Restate the records below word for word, and omit the images they hold.

> DATA TO EXAMINE:
------------
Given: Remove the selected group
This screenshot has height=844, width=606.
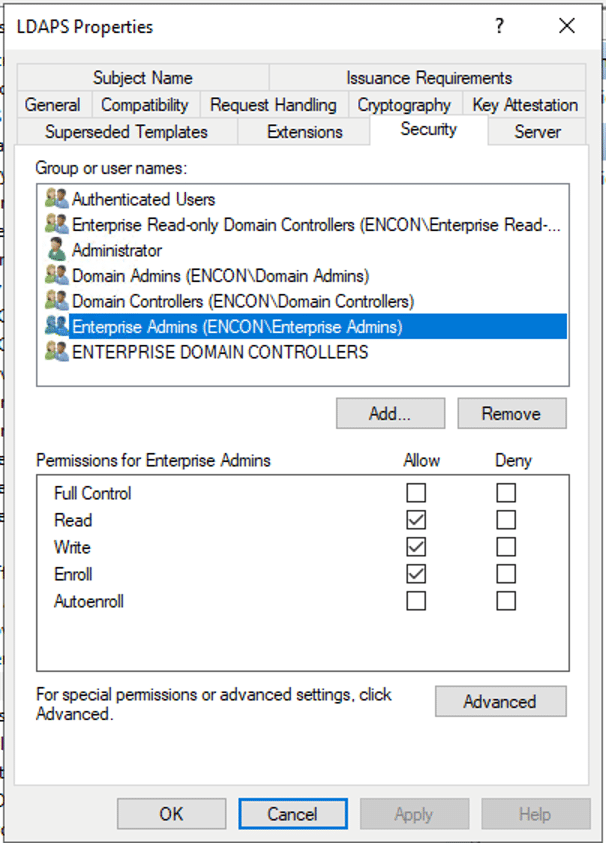Looking at the screenshot, I should coord(511,413).
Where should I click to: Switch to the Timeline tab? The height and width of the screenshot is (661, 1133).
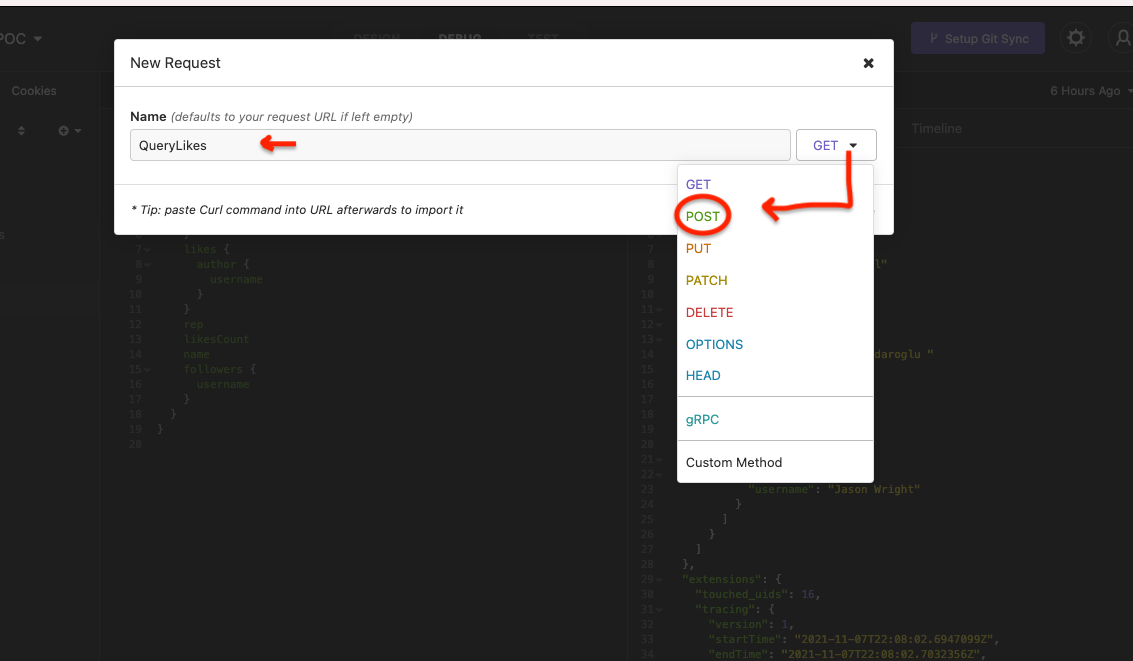936,129
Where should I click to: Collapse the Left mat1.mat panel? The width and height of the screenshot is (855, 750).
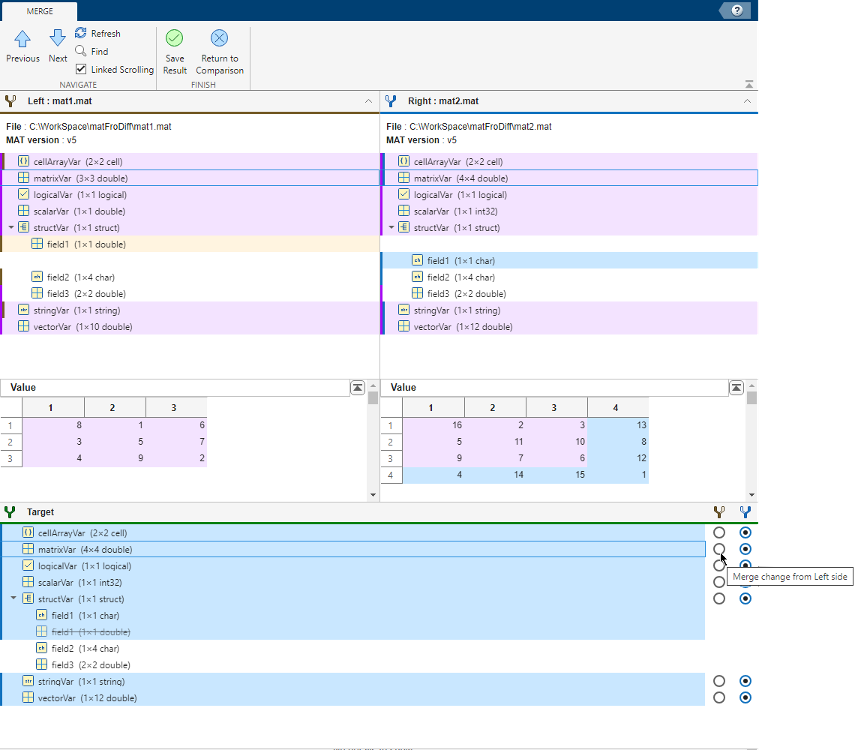point(368,101)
------------
> PROBLEM SOLUTION:
Given: Remove the selected group
This screenshot has height=844, width=606.
Looking at the screenshot, I should coord(511,413).
Where should I click to: Switch to the Timeline tab? The height and width of the screenshot is (661, 1133).
936,129
Where should I click to: Collapse the Left mat1.mat panel? The width and height of the screenshot is (855, 750).
point(368,101)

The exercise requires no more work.